So often when we practice Judo we do each segment of the Judo match in isolation- gripping is done separately from throwing, throwing from moving, tachiwaza from newaza. However, in a contest we have to be able to do all of these things seamlessly being able to grip, move, throw and transition into newaza without pausing significantly in between.
Coaches often therefore use training exercises to help people chain together the separate aspects that we usually train often in isolation. They will use drills where you break a grip, move, T-up and throw and as concerns this article they will use drills that try and replicate the transition from standing into groundwork.
In between the application of a throw, tachiwaza, and the application of a roll, strangle, pin or armlock – newaza- is the transition.
Conceptualising the transition
As I have been taught there are two key elements to the transition they are the connection and the catch. Note that I’m not referring to throwing situations where tori attempts a throw and lands in a pin or where uke becomes tori, during the throw, and lands in a pin.

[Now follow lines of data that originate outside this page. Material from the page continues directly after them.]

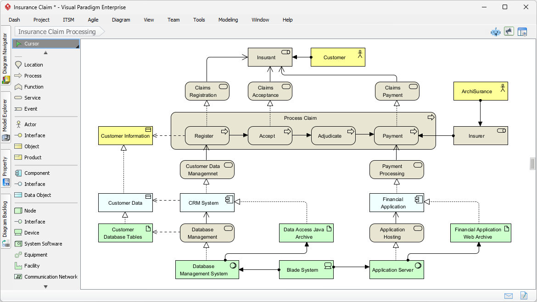This screenshot has height=302, width=537.
Task: Collapse the palette with the up arrow
Action: click(45, 52)
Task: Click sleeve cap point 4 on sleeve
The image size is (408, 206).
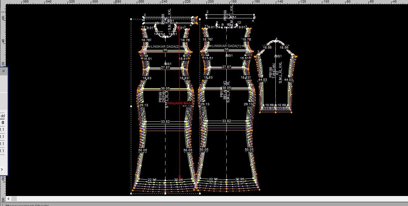Action: click(276, 40)
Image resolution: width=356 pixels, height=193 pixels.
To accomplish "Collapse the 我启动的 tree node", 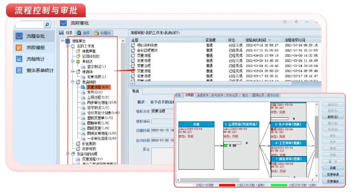I will coord(73,82).
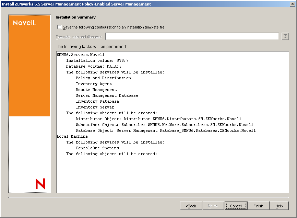This screenshot has width=297, height=218.
Task: Click the Cancel button
Action: pos(236,206)
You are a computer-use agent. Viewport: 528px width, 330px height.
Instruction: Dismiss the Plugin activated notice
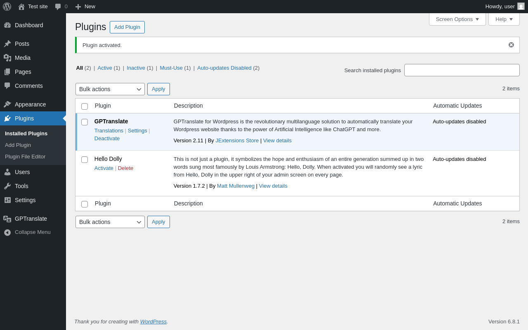(x=511, y=45)
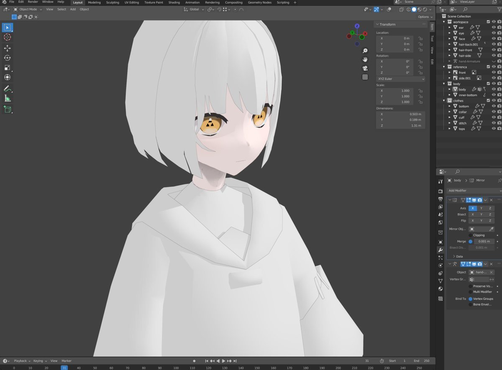Pick the 3D Cursor tool
Viewport: 502px width, 370px height.
[x=7, y=37]
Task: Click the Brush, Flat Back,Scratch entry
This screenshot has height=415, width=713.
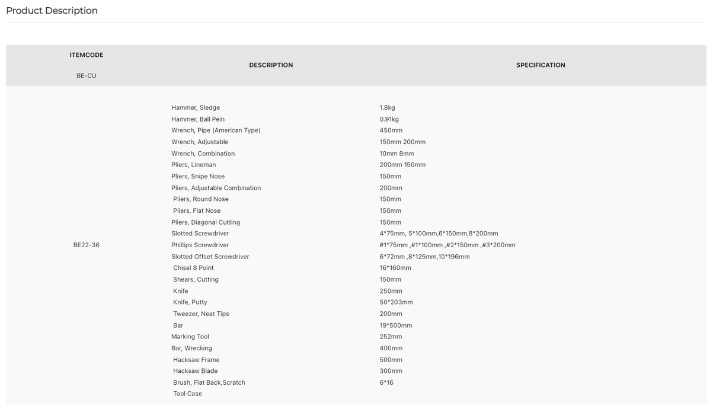Action: coord(209,382)
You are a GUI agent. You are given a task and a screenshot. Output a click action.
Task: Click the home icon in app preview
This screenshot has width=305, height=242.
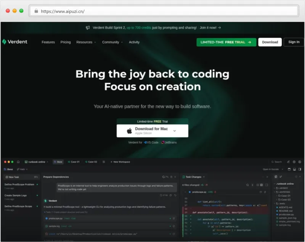(18, 162)
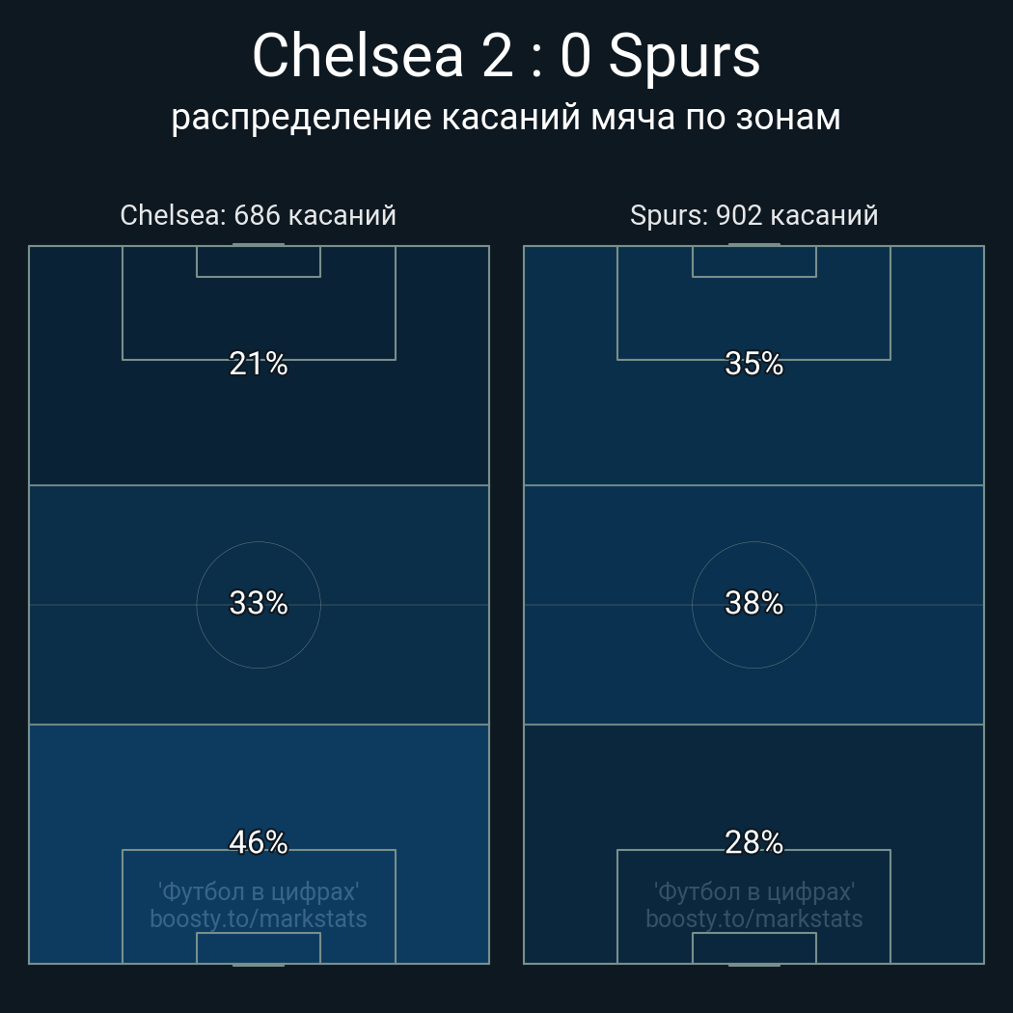Click Chelsea's 21% attacking zone label
Screen dimensions: 1013x1013
(x=259, y=364)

I’m talking about situations where a throw is not applied in a controlled fashion that lands tori in a position to apply a pin.
In these situations there are two key concepts:
As Adams explains and demonstrates above after having performed a throw it is vital that tori remains in contact or connected to uke in order to place himself in the best place to then attack further in newaza.
Tori throws uke and releases his grip on the lapel, whilst maintaining hand contatct:
Tori’s hand moves from the lapel to uke’s lat muscle and retains control and grip of uke’s sleeve
As uke continues to roll from the throw, tori retains contact with his tsurite hand on uke’s lat muscle and his hikite hand moves to uke’s shoulder
As tori does so he manoeuvres around and with uke so that he retains contact.
Tori continues to stay with uke and finishes in a strong position ready to attack
Here are some examples of tori staying to uke in a contest situation
Once you have stayed connected to uke its important that you’re able to attack swiftly and purposefully.
In order to go from being connected to uke and in a good control position to an attack you must ‘catch’ a control point.
A catch comes in many forms and some catches can lead to many techniques and entries.
A hook is a not the same as a catch.
Although a hook is often an excellent precursor to establishing the catch.
The catch is a grip on the collar or arm.
A common catch, for Judo, to start turnovers into pins and armlocks is on the collar
Another is on the forearm
And of course one of the most famous catches of all, in the crook of the elbow, for Adams Juji roll
Another common catch is to send the arm to catch the collar in order to tighten it for applying a strangle.
Tori grasps the collar slightly lower than normal
Tori then brings in the hand that he intends to apply the shimewaza with so that two hands are on the collar
Tori then uses the lower hand, that established the catch to tighten the jacket and thus the shimewaza
Staying connected to uke and getting the catch demonstrated in competition
Practicing the transition
In my opinion practicing the transition from tachiwaza to newaza is as important as practicing the respective parts of Judo. In every competition you enter at some point you will throw imperfectly and need to know how to effectively control the transition and then attack in newaza.
I believe the best way to practice the transition is progressively. That is to stay in a controlled and pre-determined way that builds fundamental skills and then develops them in a planned and structured way.
First and foremost is understanding how to throw and throw with control and to understand how to apply a selection of turnovers.
So once you know how to throw safely and in a controlled manner and have learnt a selection of turnovers you can begin practicing transition training.
Normally the core of transition training is attacking the turtle performing uchikomi until all aspects of the attack against the turtle and well in grained
After that it’s important to practice the throw and connection
Once accomplished at those you begin practicing the entire sequence – throw, connect, catch, turn, pin/submit, ippon.
This training methodology can be refined, personalised and specified so that if a player is good at the turn in uchikomi and is good at connecting with uke in live situations, but struggles with the catch in live situations.
Then the drill can be refined so that it becomes; throw, connect, catch, reset thus drilling the catch reflex to improve it.
This training can then shift phase, all above examples are of cooperative training, but as skill, competency and fluidity increase resistance can be progressively added to the drills until finally you reach a full randori situation with a continuation into groundwork permitted.